Control what you can. Care for yourself and your community by washing your hands, practicing social distancing, and staying home if you’re sick.
Move your body. This is vital for coping with stress and - BONUS! - it helps strengthen your immune system. Stretch, go for a walk/run, find a yoga video on YouTube, or dance in your kitchen! Several workout programs are offering free online videos and free trials right now - here’s a list of some of them.
Be honest about your feelings and gentle with yourself. This is a worldwide tragedy, and it’s okay to feel despondent and terrified about it. But it’s also okay to feel disappointed that you didn’t get to celebrate your birthday or annoyed that you can’t take your kid to the zoo! This is a global experience but also a very personal one, and (as always) all emotions are valid. If you find yourself thinking you shouldn’t feel a certain way, remind yourself that there are no right/wrong emotions. Feeling guilty or shameful for having a certain emotion usually just makes everything worse.
Know yourself. Maybe you need to put on real pants (even if no one in your video call will see them) in order to keep from slipping into a depressed blob on the couch. On the other hand, maybe being able to wear yoga pants is the only small joy keeping you afloat! Your needs may be different than someone else’s during this time - take care of you in the way you need.
Seek out beauty, joy, and laughter. They may be harder to find right now, but they’re there. Look into what virtual tours are being offered of national parks, conservatories, gardens, and art museums. Identify the little things that bring you joy and relish them. Watch your favorite comedian and have a good laugh. It’s okay to laugh even when things are sad.
Maintain some kind of routine and sense of normalcy. Routine can help ground you in this time of chaos and uncertainty. How can you maintain pieces of your pre-COVID day or create new routines that you can depend on?
Practice mindfulness/living in the present moment. The future feels very uncertain right now. But really, the future is always uncertain - there are just some times we feel like we have more of a handle on it than other times. Anxiety and hopelessness feed on future thinking - stop giving them a feast! Try taking a few minutes every day to focus on your breath and the present moment. Here are a few resources for this:
Stay connected to people. Isolation is dangerous in its own insidious way. Plan a virtual dinner date with a friend or a virtual group happy hour. Utilize the technology you have at your fingertips to maintain relationships and some sense of connection to the world outside your home.

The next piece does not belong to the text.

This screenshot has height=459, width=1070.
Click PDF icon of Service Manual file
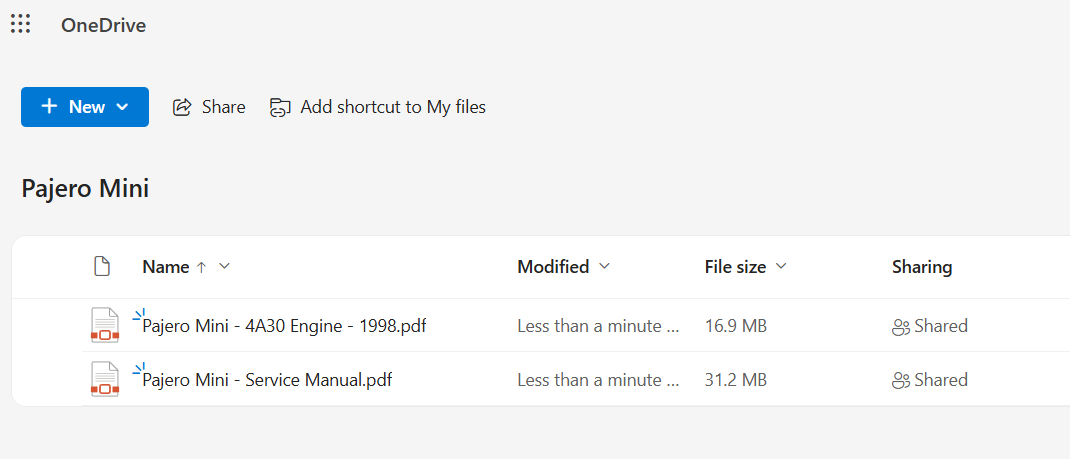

Have boundaries around the news. It’s important to stay informed, but it’s also important to set up some boundaries around when/where/how often you check the news, Twitter, or the pandemic numbers. It’s all about controlling your consumption instead of letting it control you.
Seek out relaxation or activity - depending on what you need. This comes back to the know thyself point from earlier. If you tend to lean toward anxiety, seek out relaxation. Challenge yourself to take a bath, consume some magnesium or CBD oil, or veg out. If you tend to lean toward depression, seek out activity. Challenge yourself to connect with others, exercise, or clean your home. In a time like this, we need to be aware of our “default mode” and challenge it so we don’t get too stuck in it.

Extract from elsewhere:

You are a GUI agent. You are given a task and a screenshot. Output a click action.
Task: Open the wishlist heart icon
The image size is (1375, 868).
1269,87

Get outside. Get fresh air and sunlight as often as you can in a way that feels reasonably safe to you.
Have boundaries around work. For many of us, work and home have suddenly been jumbled together. It’s important to keep some separation, even when everything is happening in the same space. Maybe it means you turn off your computer and notifications after a certain time. Maybe it means that when you finish work you have some kind of ritual where you leave the space as “work” and come back to the space as “home”. Keep firm to your boundaries and don’t let others push them - just because you are working from home doesn’t mean you should be expected to be available at all times.
Practice gratitude. It’s easy to focus on all the things that are hard right now. Each day can you notice one thing you’re grateful for?
A note to couples: Are you loving all this extra time you get to spend with your partner? Or are you feeling like if you have to spend one more minute with them you may lose it? Be (gently, kindly) honest about your need for closeness or space right now. During a scary time, we go into survival mode. For some this means extreme closeness and for others this means extreme distance. It’s important to find a healthy balance - come up with a plan together for how you can have both intentional time together and intentional time apart.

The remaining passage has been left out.